インテル® Fortran コンパイラー 18.0 デベロッパー・ガイドおよびリファレンス
IA-32 アーキテクチャー・ベース・システムでアプリケーションが浮動小数点値を返す関数を呼び出すと、返された浮動小数点値は通常、浮動小数点スタックの最上位に保存されます。戻り値が使用されない場合、コンパイラーは浮動小数点スタックを正しい状態に保つため、浮動小数点スタックから値をポップします。
インテル® 64 アーキテクチャー・ベース・システムでは、浮動小数点値は通常、xmm0 レジスターで返されます。
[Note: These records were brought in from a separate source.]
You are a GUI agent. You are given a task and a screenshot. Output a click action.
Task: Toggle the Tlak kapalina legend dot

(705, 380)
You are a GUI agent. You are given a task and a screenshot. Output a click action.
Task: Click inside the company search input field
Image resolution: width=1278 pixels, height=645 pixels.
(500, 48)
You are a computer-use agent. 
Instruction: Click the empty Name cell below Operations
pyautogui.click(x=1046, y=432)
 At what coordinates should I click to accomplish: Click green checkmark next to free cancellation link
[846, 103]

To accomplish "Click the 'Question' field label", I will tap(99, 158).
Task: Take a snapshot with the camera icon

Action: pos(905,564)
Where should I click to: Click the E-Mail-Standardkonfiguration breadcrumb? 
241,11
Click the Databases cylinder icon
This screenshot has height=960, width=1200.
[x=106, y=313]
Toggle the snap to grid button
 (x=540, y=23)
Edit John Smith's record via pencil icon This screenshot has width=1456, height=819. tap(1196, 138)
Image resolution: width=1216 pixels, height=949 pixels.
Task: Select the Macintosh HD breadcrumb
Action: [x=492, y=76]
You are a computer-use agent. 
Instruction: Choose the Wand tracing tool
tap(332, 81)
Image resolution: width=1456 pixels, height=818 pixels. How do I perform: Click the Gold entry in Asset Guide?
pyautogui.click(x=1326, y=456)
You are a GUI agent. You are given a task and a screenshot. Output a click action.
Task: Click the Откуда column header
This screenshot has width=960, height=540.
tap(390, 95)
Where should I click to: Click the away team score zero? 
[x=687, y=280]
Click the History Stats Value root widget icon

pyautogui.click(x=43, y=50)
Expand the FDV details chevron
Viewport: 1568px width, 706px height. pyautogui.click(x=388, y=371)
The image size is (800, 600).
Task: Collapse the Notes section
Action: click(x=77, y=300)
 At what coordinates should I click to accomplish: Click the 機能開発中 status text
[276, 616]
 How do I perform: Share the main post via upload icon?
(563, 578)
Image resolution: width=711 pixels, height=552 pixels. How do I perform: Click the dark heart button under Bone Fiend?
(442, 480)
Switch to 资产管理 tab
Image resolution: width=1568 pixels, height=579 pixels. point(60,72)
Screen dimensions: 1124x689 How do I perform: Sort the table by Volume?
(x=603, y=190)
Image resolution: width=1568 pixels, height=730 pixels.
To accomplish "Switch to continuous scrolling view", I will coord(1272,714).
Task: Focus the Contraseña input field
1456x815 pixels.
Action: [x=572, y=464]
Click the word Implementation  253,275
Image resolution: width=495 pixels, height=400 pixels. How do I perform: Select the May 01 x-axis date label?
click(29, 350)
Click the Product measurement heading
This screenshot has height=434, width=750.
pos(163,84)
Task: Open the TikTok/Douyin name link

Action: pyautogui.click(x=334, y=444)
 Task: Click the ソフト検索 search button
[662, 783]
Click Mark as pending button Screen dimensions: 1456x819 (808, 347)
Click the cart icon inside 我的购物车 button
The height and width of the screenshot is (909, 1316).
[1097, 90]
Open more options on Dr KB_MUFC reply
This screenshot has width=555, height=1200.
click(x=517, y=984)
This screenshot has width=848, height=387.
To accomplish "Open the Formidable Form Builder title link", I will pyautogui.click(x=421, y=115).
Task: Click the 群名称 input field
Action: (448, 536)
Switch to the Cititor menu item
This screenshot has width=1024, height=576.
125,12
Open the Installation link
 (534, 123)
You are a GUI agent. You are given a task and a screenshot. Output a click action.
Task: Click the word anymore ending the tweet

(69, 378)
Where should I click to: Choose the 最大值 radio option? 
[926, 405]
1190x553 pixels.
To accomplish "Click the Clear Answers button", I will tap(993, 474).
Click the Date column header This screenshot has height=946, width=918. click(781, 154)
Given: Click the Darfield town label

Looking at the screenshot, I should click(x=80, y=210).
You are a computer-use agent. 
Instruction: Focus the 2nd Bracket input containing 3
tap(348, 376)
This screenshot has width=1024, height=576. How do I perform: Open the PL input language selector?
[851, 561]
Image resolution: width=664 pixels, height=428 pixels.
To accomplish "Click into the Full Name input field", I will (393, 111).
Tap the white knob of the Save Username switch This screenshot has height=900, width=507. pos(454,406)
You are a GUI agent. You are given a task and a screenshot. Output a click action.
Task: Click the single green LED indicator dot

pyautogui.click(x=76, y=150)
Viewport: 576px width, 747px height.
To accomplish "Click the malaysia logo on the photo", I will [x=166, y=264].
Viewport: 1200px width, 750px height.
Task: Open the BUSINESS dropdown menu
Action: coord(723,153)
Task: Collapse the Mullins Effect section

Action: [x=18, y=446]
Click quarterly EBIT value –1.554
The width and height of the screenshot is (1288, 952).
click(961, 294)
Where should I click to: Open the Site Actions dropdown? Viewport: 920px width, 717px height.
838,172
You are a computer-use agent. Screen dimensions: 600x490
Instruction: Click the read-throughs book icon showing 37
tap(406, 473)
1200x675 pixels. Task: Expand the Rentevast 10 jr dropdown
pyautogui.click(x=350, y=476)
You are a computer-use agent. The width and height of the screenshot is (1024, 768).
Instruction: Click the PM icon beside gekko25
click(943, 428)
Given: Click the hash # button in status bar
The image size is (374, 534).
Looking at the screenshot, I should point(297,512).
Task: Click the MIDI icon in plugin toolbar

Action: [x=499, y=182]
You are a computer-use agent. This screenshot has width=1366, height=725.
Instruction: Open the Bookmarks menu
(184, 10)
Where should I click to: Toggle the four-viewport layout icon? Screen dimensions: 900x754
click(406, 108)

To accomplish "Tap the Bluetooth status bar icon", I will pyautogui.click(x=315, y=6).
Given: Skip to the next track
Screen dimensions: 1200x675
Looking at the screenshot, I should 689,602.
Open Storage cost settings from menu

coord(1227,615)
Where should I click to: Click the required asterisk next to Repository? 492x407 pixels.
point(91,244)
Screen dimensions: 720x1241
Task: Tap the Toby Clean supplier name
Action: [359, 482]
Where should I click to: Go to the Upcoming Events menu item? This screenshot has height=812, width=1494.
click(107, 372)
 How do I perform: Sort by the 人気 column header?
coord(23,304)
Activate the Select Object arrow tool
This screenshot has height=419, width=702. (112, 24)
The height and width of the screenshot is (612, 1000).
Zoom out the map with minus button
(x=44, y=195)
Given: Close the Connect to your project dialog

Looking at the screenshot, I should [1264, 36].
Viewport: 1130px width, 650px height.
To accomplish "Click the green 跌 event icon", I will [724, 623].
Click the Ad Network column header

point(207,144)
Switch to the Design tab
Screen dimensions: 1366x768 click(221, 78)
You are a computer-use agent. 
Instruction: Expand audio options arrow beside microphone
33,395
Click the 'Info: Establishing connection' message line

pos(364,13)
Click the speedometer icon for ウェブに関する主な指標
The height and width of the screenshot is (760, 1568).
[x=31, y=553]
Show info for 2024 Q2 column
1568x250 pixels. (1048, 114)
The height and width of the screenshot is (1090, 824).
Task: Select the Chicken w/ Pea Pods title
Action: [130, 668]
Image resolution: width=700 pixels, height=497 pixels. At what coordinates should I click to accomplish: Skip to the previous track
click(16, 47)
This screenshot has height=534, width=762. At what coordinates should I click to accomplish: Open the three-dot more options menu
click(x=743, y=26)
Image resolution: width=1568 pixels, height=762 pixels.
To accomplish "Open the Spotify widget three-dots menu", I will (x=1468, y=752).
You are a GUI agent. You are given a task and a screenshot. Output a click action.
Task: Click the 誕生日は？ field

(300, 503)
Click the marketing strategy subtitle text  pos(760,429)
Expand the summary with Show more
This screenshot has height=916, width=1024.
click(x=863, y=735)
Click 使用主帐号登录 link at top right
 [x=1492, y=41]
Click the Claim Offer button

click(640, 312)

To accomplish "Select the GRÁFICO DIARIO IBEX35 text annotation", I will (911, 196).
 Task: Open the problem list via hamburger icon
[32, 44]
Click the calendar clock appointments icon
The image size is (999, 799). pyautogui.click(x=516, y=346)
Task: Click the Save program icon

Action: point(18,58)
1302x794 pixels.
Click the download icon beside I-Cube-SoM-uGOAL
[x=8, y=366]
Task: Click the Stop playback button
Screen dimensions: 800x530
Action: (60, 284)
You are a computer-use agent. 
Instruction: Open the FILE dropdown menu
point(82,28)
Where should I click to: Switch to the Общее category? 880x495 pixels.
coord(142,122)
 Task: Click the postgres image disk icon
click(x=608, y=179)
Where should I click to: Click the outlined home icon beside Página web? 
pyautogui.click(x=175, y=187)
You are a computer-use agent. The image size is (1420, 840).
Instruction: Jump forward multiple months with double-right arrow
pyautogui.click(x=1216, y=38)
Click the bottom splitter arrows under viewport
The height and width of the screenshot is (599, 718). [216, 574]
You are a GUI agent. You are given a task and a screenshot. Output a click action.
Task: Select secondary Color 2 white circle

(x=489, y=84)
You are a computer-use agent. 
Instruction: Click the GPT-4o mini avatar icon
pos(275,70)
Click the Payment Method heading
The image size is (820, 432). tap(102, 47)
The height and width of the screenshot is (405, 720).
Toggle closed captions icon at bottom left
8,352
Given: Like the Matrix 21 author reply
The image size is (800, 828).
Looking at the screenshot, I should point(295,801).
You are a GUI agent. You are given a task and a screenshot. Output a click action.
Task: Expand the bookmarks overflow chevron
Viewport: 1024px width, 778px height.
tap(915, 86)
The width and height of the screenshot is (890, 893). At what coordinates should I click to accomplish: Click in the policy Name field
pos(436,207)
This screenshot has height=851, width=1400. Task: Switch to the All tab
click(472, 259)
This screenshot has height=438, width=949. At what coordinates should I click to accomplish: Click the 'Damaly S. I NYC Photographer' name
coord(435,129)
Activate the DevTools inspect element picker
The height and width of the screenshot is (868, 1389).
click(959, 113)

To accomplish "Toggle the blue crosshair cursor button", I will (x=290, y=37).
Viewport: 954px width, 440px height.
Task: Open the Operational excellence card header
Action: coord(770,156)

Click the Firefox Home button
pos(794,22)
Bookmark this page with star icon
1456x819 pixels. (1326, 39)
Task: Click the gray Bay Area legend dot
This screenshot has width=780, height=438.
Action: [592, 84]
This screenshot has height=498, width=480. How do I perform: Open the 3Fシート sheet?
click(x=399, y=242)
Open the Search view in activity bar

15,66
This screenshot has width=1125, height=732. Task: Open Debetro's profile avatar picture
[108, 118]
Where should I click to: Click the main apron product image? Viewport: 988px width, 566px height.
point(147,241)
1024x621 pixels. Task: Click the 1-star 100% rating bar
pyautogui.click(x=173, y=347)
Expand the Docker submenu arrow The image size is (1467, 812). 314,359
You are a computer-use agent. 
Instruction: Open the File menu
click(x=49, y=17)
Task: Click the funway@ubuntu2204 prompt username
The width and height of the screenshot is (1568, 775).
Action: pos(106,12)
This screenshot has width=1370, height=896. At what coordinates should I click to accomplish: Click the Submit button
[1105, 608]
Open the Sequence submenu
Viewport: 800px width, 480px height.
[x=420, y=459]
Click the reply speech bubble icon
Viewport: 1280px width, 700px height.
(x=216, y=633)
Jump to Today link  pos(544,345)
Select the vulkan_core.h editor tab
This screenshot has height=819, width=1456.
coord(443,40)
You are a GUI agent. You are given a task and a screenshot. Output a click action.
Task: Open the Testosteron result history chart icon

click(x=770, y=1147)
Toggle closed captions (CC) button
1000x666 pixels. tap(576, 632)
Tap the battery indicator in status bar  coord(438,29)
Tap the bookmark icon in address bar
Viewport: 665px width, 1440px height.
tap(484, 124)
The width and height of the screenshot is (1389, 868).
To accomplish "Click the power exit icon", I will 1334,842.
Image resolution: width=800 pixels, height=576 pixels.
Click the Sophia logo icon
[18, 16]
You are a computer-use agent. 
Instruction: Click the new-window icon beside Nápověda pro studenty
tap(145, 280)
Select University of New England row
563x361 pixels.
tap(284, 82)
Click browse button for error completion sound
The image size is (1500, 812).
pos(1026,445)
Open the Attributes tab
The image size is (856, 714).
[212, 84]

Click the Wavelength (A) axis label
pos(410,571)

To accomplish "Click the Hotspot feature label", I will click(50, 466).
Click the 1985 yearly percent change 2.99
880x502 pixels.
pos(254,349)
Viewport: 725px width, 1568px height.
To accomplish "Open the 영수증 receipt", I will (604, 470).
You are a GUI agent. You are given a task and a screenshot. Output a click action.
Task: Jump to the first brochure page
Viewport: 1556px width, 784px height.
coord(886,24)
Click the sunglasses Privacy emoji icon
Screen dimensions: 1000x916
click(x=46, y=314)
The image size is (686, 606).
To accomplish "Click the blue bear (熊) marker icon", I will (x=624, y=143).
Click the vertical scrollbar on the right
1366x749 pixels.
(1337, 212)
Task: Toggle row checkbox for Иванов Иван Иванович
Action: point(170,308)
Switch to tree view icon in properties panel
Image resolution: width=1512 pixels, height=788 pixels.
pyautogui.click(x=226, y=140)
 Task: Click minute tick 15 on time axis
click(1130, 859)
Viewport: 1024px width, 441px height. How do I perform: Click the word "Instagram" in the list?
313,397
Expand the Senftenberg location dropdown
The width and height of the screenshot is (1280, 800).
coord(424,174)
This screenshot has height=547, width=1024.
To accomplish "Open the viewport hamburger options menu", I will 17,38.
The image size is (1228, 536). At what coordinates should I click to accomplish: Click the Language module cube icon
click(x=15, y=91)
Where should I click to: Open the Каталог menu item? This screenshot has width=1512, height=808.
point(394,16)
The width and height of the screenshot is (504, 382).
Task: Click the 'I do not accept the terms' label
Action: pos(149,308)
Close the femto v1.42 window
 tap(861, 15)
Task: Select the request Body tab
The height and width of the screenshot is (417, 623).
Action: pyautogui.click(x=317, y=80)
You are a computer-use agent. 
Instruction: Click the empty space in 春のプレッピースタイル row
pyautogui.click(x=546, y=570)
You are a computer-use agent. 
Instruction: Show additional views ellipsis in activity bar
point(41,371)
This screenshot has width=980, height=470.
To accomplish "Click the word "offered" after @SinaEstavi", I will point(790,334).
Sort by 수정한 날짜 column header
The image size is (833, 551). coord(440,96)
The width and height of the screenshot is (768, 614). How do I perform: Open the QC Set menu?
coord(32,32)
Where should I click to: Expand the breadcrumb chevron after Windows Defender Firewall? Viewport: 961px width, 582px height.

浮動小数点スタックは、Linux* および macOS* システムで、戻り値が 80 ビットの内部浮動小数点データの場合のみ使用されます。
アプリケーションが関数のプロトタイプを定義しなかったり、誤ったプロトタイプを定義して関数を呼び出すと、その関数が浮動小数点値を返す必要があるかどうかをコンパイラーは判断できません。そのため、戻り値が使用されない場合でも浮動小数点スタックからその値がポップされません。この場合には、浮動小数点スタックがオーバーフローする可能性があります。
スタックのオーバーフローにより、次のような好ましくない事態が発生します。
浮動小数点の計算に NaN 値が使用されることがあります。
プログラムで予期しない結果が発生することがあります。また、プログラムでエラーが発生した箇所が実際のエラーの箇所からかなり離れていることもあります。
IA-32 およびインテル® 64 アーキテクチャー・ベース・システムの場合、[Q]fp-stack-check オプションは、プログラムが浮動小数点値を戻す関数の呼び出しを正しく行うかどうかをチェックします。不正な呼び出しが検出されると、このオプションがプログラムに不正な呼び出しをマークするコードを追加します。[Q]fp-stack-check オプションは、不正な呼び出しにマークを付けてエラーを検出しやすくします。
[Q]fp-stack-check オプションは、浮動小数点スタックを正しい状態に保つため、各関数/サブルーチン呼び出しの後で大量のコードを生成します。そのため、このオプションを使用すると、コンパイル処理の速度が低下します。このオプションは、デバッグの際に浮動小数点スタックのアンダーフローやオーバーフローの問題を検出するためにのみ使用してください。これらの問題はこのオプションを使用しないと検出することは困難です。